Political Party Logos – part 1

February 16th, 2009 | by Sean |

Perhaps the most apparent aspect of a political party, after its most famous or infamous members, is its logo. Logos are spectacularly obvious in Malaysia around election times, as large flags line every street, hanging from bamboo poles planted in the ground, hanging from every building and plastered onto any flat surface. Campaign flags and posters litter the ground for weeks after an election.

PAS logo - 2000x1384 pixels

PAS logo - 2000x1384 pixels

The Pakatan Rakyat (PR) party logos are simpler than those of the major Barisan Nasional parties. Simplicity can be good. In a country where the three major mother tongues each have their own mutually-unintelligible script, a simple way to distinguish political parties can be vital at election times.

Another good reason why simplicity is important is when people wish to use the logo in their own media. Most of the logos you can find on the Internet for the 3 PR parties are in bitmapped formats. A bitmapped format specifies the colour of each individual dot in the picture – the number of dots making up the picture is fixed when the image is created. The problem comes when the image is resized – the dots are too, becoming smaller (not a problem) or larger rectangles, so that smooth curves become jagged.

DAP Rocket 932x2000 pixels

DAP Rocket 932x2000 pixels

There is a solution to this problem, and that is to use a scalable format such as SVG (Scalable Vector Graphics). Vector graphics formats don’t specify colours of dots, they are sequences of commands to draw the curves and shapes that make up an image. When you resize a vector graphics image, the larger image is re-drawn at the new size, so it looks just as good as the original.
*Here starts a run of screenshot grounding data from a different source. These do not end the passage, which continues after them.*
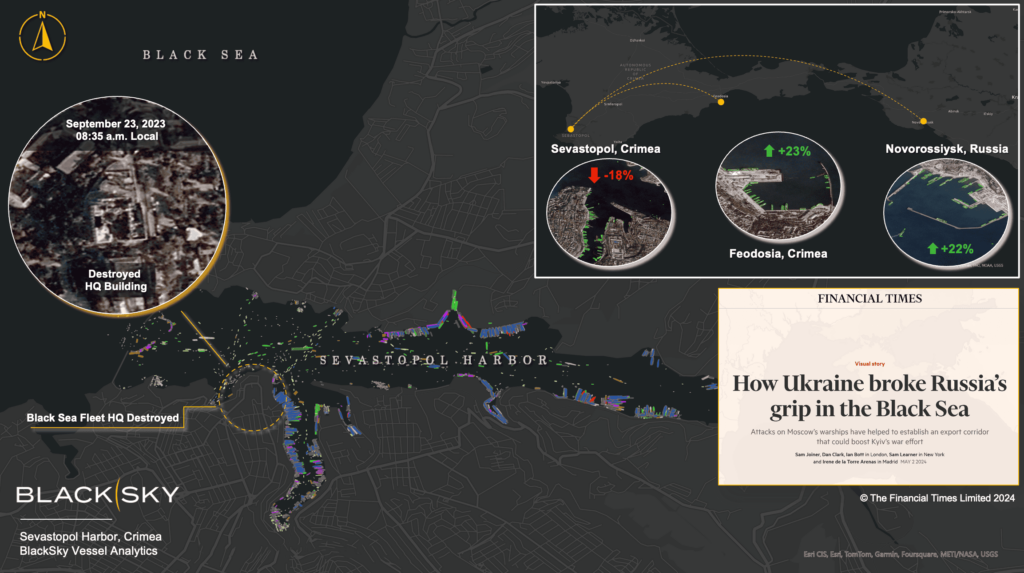Select the Novorossiysk yellow dot on inset map
Screen dimensions: 1024x573
(922, 121)
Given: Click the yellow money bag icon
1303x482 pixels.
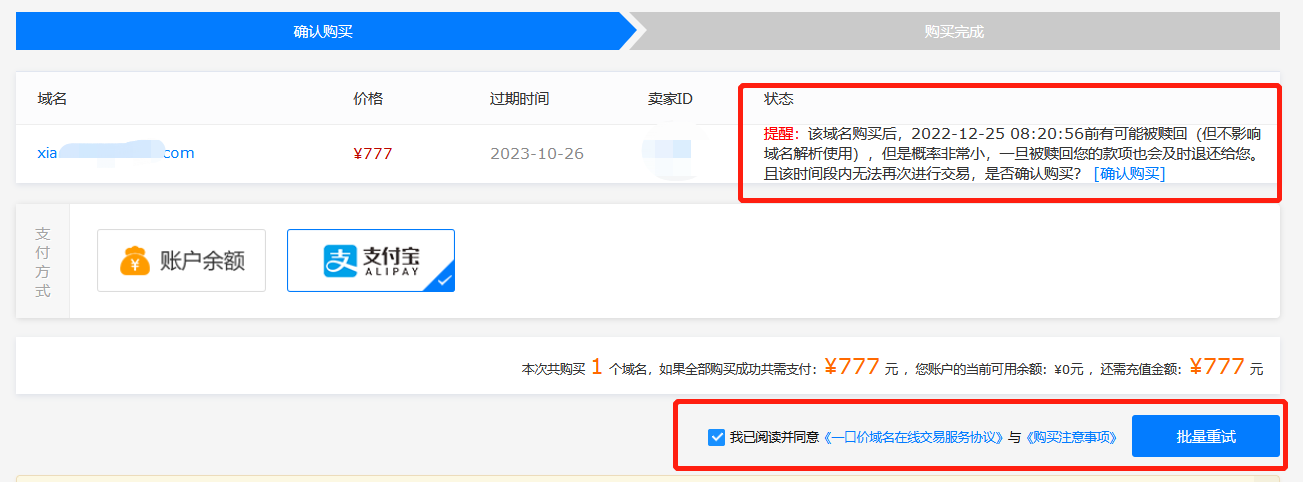Looking at the screenshot, I should [x=135, y=260].
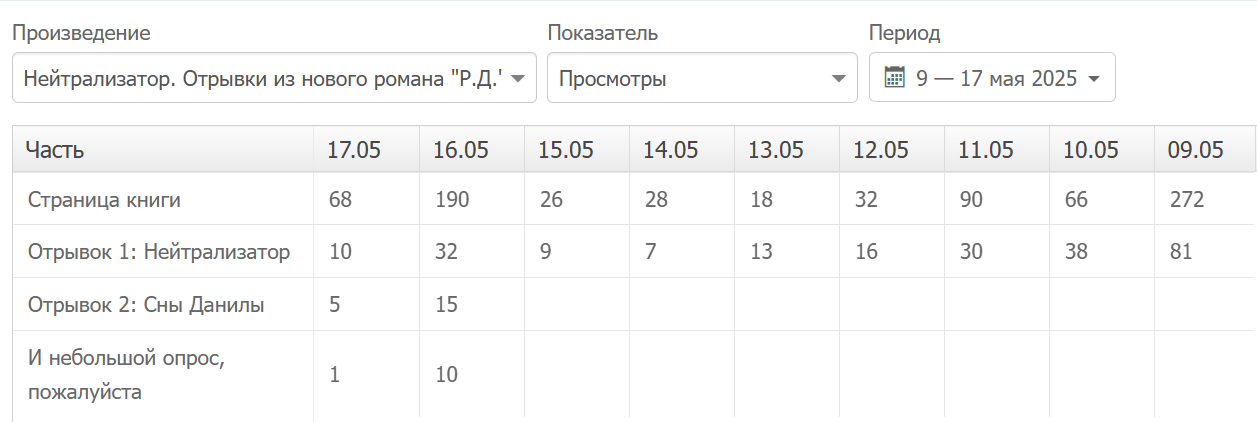Select the Отрывок 2: Сны Данилы row

coord(145,305)
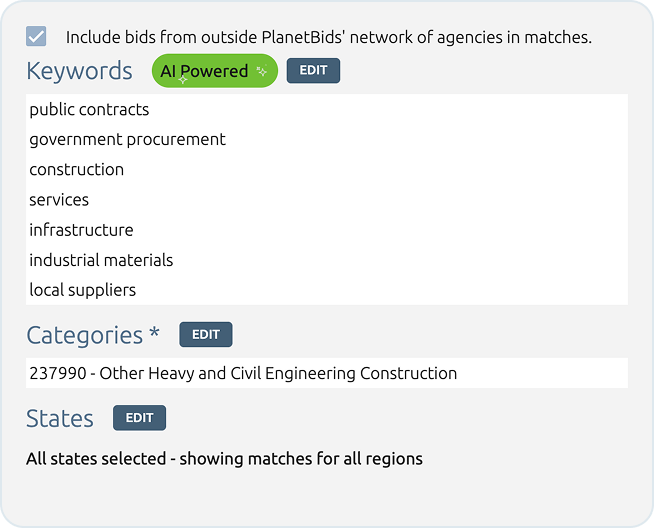Click the required asterisk beside Categories
The image size is (654, 528).
[x=154, y=333]
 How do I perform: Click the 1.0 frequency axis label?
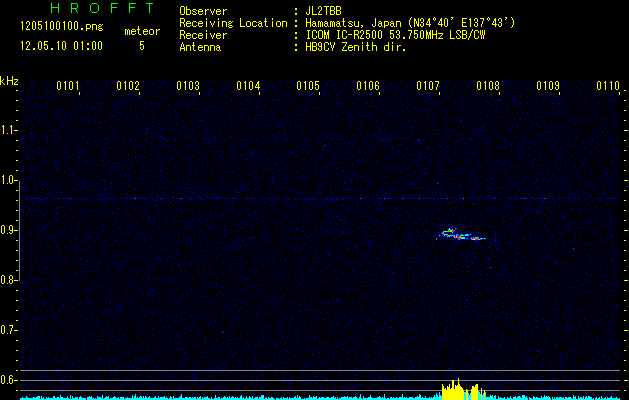pos(9,180)
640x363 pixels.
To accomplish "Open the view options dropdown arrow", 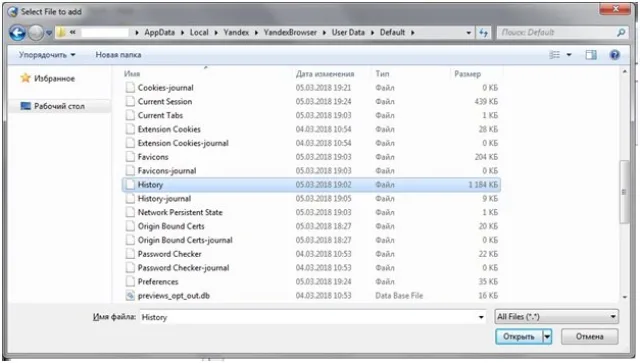I will pyautogui.click(x=569, y=55).

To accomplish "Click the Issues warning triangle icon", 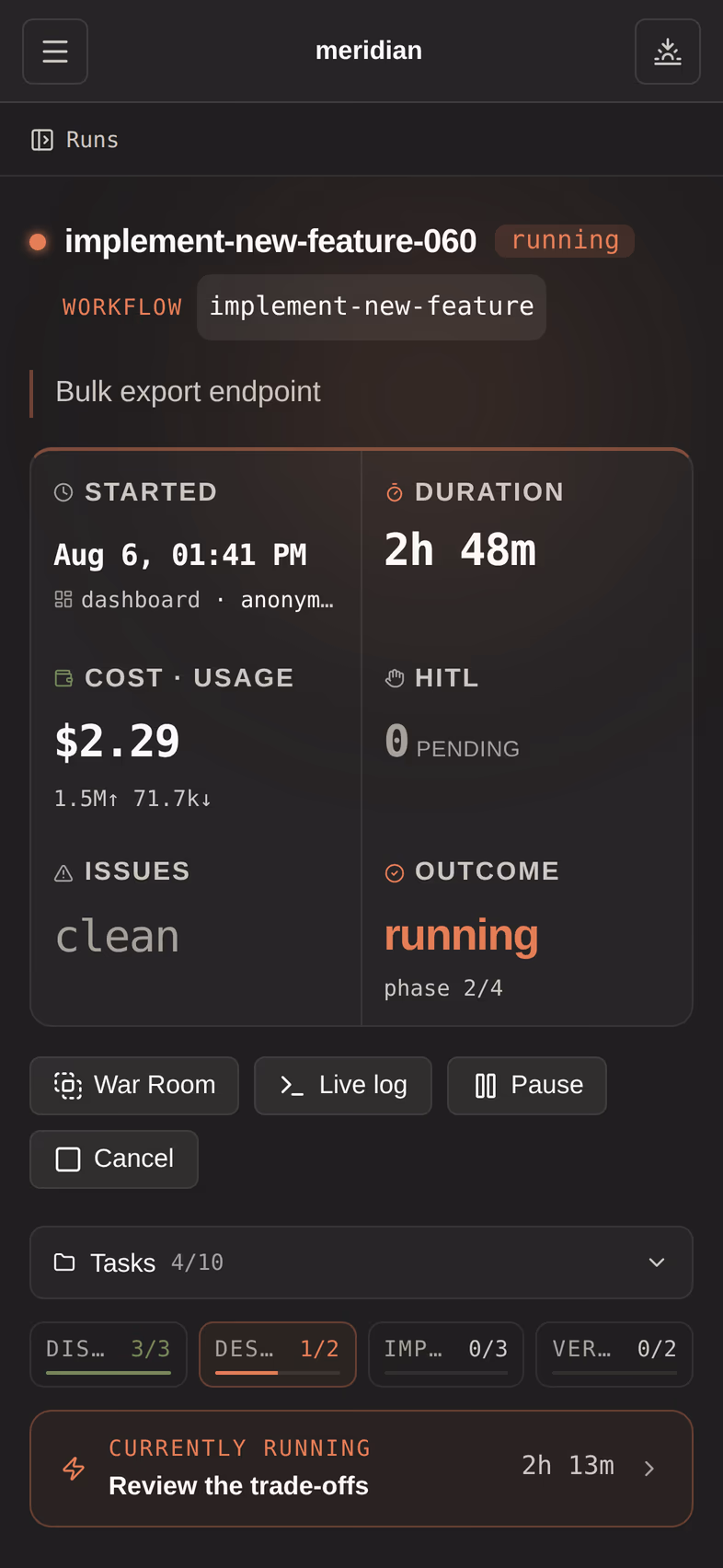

An additional bonus with vector graphics is that the file size can be really quite small, and remains the same size no matter how big the final image is. With a bitmapped file, if you create a very large image¬† (say for a poster) with good quality, the file can be enormous. Wikipedia has a bitmapped version of the PAS logo and an SVG version, the SVG file is only about 7% the size of the bitmapped version. It’s not all good news though: in 2009, web browser support for SVG is still patchy – so use them for design and press, but stick with bitmaps for the web for now.

SVG is an open standard – in fact, its file format is plain text, so you can just look and change it by eye, without software at all! PAS are leading the PR partners in IT again, and there is an SVG PAS logo available on the web – I found it at wikipedia. You can see how simple the format is by looking inside the file:

<?xml version="1.0" encoding="utf-8"?>
<!-- Generator: Adobe Illustrator 13.0.0,
SVG Export Plug-In .
SVG Version: 6.00 Build 14948)  -->
<!DOCTYPE svg PUBLIC "-//W3C//DTD SVG 1.0//EN"
<svg version="1.0" id="svg2"
x="0px" y="0px" width="647.5px" height="448px"
viewBox="124.75 -5.5 647.5 448"
enable-background="new 124.75 -5.5 647.5 448"
<rect id="white_background" x="124.5" y="-2.75"
fill="#008900" width="647.5" height="448"/>
<circle fill="#FFFFFF" cx="448.25" cy="221.25" r="156.5"/>

Keadilan logo 2000x1004 pixels

Keadilan logo 2000x1004 pixels

The last two lines (starting <rect and <circle) are the ones that draw the PAS logo, the rest is information about the format of the file, and a comment to say the file was generated with Adobe Illustrator. You can pick up a genuine copy of Adobe Illustrator at A-sashi for RM2,400! That’s RM1,200 per SVG command!

Fortunately, there’s no need to edit SVG files by hand, you can also design on the screen using a FOSS (Free Open Source Software) program such as Inkscape. You can download and install Inkscape from inkscape.org on many different operating systems, or just add it from a list, if you’re using a Linux distribution like Ubuntu.

[There seems to be a small problem with the SVG file available at wikipedia, where the logo background doesn’t seem to quite match up with the page. Here’s an SVG file that doesn’t have that issue: PAS logo – plain SVG]

I’ve added a ‘http://blog.lolyco.com/sean/’ link across the bitmaps because some sites are hotlinking the images. If you want a beautiful bit-mapped image for your own site, download Inkscape and download my SVG file. Open the SVG file with Inkscape and choose ‘Export’ from the File menu. You can choose the dimensions of the image, and you’ll get a beautiful bit-mapped image, in whatever format you like, at whatever size you like. No jagged edges anywhere. Unless you do what one hotlinking site does, and specify the wrong proportions for the image in your HTML, Adxicible. Try specifying width or height, but not both.